High shear, high cape triple point/warm front play in central Kansas. Targeted Greensburg for midafternoon tornadic supercells, intercepting tornado warned storm near Great Bend, KS. Missed initial tornado, but noted intermittent, weak multi-vortex tornado on beastly supercell west of town. Storm soon gusted out with large shelf cloud.

Crew and Equipment

Chase partners: Jennifer Brindley Ubl, Anton Seimon, Tracie Seimon, John Allen, Rose Allen. Equipment: Sony FDR-AX100, Canon 60D.




Team Turtle (Skip and Jenn) Forecast:

“Turtle is in Dodge City for the night. We found better options for dinner and lodging here and wanted to mosey a little closer to where the triple point was forecast to be. I'm a sucker for that triple point play. Would love to see a storm fire just sw of town and track toward the warm front as it lifts north. Best shear and instability combos seem like they're right around here in south central KS. I don't see much reason to drop down the dryline into OK. Lid strength index shows the cap opening rapidly between 18z and 21z with the 500s already in place so we should see fairly early initiation again. Early to mid afternoon. I'm hoping that a cell tracking to the warm front will be able to produce early on, rather than us having to wait for a more broad warm sector environment to improve with the LLJ ramping up and other diurnal effects like on Tuesday. We'll hold here until the group can hone in on a target in the morning, but I think we're all sitting pretty.”

Team Woodchuck (Anton and Tracie) Forecast:

“Thanks Turtle. The overall setup today is rather frightening, and by far the best seen during our project activities so far. Having spent the past couple of nights in Great Bend, I have this uneasiness last felt when Tracie, Tim and I hung out in El Reno awaiting convective initiation 4 years ago. Possibly the chilly pre-frontal air will hang tight here today and save them some misery, but for later today things are looking rather devastating for south and central Kansas. Team Woodchuck should be on the road before 9 am and will head towards Dodge City.

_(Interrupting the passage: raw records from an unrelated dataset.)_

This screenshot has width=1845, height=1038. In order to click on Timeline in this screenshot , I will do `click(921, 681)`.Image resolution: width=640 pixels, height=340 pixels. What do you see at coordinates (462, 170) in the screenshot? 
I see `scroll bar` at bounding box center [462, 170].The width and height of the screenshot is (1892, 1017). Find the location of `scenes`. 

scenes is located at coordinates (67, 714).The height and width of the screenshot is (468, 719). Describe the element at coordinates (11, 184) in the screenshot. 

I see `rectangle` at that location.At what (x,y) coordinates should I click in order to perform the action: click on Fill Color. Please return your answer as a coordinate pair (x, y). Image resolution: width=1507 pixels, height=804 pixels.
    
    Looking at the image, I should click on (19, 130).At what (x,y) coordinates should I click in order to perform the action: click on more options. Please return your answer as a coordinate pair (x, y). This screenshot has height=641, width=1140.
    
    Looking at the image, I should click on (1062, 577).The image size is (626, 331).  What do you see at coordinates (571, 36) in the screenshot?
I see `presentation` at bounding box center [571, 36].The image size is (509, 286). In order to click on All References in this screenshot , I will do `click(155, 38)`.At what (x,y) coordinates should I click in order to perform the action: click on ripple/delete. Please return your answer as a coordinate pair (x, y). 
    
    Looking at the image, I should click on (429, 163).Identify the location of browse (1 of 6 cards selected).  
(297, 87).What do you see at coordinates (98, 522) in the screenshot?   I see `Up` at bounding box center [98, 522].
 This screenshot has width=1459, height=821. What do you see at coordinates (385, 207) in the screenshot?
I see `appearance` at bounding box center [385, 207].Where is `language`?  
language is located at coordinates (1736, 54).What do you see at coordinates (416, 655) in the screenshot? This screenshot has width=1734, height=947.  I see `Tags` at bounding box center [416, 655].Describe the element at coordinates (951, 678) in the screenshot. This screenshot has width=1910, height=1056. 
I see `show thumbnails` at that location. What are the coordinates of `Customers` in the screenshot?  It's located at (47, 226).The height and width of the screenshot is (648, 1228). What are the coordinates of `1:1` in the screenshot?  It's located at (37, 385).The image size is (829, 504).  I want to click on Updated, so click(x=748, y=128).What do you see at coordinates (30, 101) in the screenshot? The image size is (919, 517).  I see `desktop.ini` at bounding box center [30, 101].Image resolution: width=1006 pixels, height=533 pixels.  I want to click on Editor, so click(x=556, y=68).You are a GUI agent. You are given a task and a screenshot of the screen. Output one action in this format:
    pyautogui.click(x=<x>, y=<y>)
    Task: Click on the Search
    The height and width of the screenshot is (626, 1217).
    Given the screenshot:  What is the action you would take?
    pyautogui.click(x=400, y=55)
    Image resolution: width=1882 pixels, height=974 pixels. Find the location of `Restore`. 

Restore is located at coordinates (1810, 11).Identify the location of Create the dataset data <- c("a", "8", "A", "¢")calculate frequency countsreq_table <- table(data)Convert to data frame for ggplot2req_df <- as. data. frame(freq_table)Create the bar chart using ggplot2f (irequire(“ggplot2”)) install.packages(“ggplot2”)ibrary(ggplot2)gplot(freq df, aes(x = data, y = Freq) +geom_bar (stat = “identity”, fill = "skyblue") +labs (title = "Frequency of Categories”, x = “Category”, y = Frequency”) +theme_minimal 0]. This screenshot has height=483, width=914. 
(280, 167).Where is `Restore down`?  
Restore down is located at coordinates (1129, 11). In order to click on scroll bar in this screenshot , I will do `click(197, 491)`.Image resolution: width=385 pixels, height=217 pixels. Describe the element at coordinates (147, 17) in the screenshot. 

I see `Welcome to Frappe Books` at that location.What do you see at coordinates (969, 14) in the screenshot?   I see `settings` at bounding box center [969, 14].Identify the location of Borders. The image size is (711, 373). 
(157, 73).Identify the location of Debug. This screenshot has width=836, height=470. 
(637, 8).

One thing to watch for later: Recent NAM runs consistently show a frontal wave developing between 21-00z in south central Kansas. If this does come to pass, any storms tracking the warm front behind the wave could quickly get undercut as the front surges back south. Meanwhile, conditions just ahead of the low center would be ultra-primed for high-end supercells.”

8:49 AM
Team Duck (John and Rose) Forecast:

“A complex scenario is likely to evolve today in the central plains (13Z surface analysis attached). A diffuse surface low lays over the western plains, straddling NM/CO/west TX PH, a stationary front extends east from the low along the OK/KS border into eastern KS, and a sharp dryline extending through western OK and into western TX. This low is forecast to strengthen and track east-northeast toward the eastern PHs, with a triple point establishing itself in the corridor from DDC toward Greensburg and a stationary frontal boundary that drapes eastward toward KS City with an inflection west of ICT. Rich boundary layer moisture has advected north from the Gulf since last evening on the LLJ and in the mass response, for example see DFW sounding this morning: with a 1500m deep airmass in the 70s. INVOC the triple point, the moisture is forecast to reach the mid to high 60s, if not low 70s as a response to strong low level advection with the lee cyclogenesis.

I’m going to play the devil’s advocate for today’s forecast. While SPC is going with a high at this stage (overnight issuance at 06Z) there are a few flies in the ointment (as always on a high risk).

1. Storm Mode – most of the CAMs are suggesting a strong chance of upscale growth and excessive storm coverage throughout the warm sector. In that scenario it will be needle in a haystack territory.
2. Timing of initiation – some of the CAMs want to blow up a convective mess early, which leads to a deprecated environment that potentially recovers – or doesn’t depending on the solution. Trends are towards a double round of initiation – a first wave and then a second wave that fires on the dryline/triple point.
3. No good discrete storms in the favorable environmental space. This scenario seems somewhat unlikely, but the potential for a mixed mode like this could see a big squall line make things messy.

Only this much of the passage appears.